When I manually run the OpenVMS $ DIRECTORY command to investigate the problem, it lists the problem file over and over again until I pressed .

I had the problem file deleted on the Windows side. The problem went away.

We have applied all patches for OpenVMS 7.3-1 and TCP/IP v5.3-184 (V0503-184-4).

We can not reproduce the problem at will.

Do we open a problem ticket with HP?
- is it a problem with the DIRECTORY command?
- is the problem with the Compaq TCP/IP version 5.3-184 stack that mounts the disk?

Is it a Windows third-party NFS problem?
Is it a problem with Windows 2003 Server?


Anyone else had such a dilemma?

(That problem does not occur where we have the Oracle database on OpenVMS since we do not need to have a NFS directory.)

Thanks.

<---- Jim ---->
9 REPLIES
Uwe Zessin
Honored Contributor

Re: nfs directory problem - whose fault?

If the same file is shown over and over again, it looks like a directory corruption. Have you tried an '$ ANALYZE /DISK_STRUCTURE'?
.
Martin P.J. Zinser
Honored Contributor

Re: nfs directory problem - whose fault?

Hi,

you write you cannot reproduce the problem, i.e. if you do create a file with the same name now on your Windows Server the problem does not happen?

If this is so it will be very tough for hp to track this one down. Generally speaking NFS had a number of issues in previous TCP/IP versions and hp is working to correct them. 5.4 (+ ECOs) might help, but if the problem does not reoccur there is also not much pressure to upgrade.

Greetings, Martin
Jim Strehlow
Advisor

Re: nfs directory problem - whose fault?

If the same file is shown over and over again, it looks like a directory corruption. Have you tried an '$ ANALYZE /DISK_STRUCTURE'?

The files are on the Windows server and not on OpenVMS. I can not use that command.



Something fails within the file itself to confuse OpenVMS's DIRECTORY command or to confuse the NFS$ACP1 process that provides the information. But where?
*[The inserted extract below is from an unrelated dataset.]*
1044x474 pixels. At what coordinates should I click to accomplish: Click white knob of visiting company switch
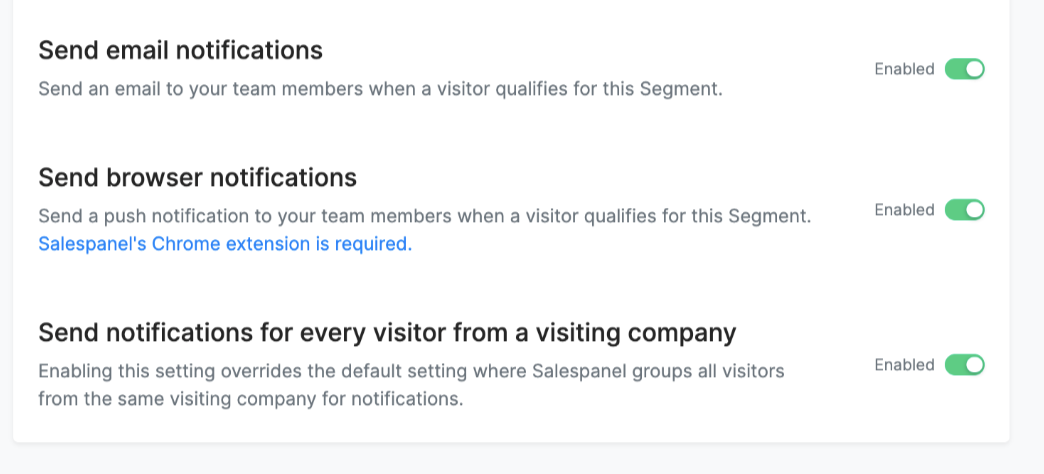pyautogui.click(x=974, y=365)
What a nightmare for me or H.P. or a third party vendor to try to sort it out.

The only recent difference was to install the application on a Windows 2003 Server instead of on a Windows 2000 server.

The application is a 24x7 one in production for years. When the problem occurs, we must immediately delete the file to allow the application to continue and to not tax the OpenVMS CPU. We can not "wait for it to happen" and then which vendor needs to debug what component?

<---- Jim ---->
Martin P.J. Zinser
Honored Contributor

Re: nfs directory problem - whose fault?

Hello Jim,

what type of systems are we talking here? If you have servers with EV7 chips OCLA might be of help, as it allows you to capture the instructions executed on the CPU. Support might be able to figure something from there (as you certainly know the current problem description does not provide much to start a focussed investigation).

Greetings, Martin
Jan van den Ende
Honored Contributor

Re: nfs directory problem - whose fault?

Jim,

your title question is an easy one: who is at fault?
Well, of course the one who decided to run Oracle on M$ware! :-(

I am afraid I have too little expertise on Windoze to 'solve' your problem, but I can point out what I would do in the line of damage control:

From your question I make it that this is running a rather vital, 7 * 24 applic, and (part of?) it gets interrupted if this problem occurs.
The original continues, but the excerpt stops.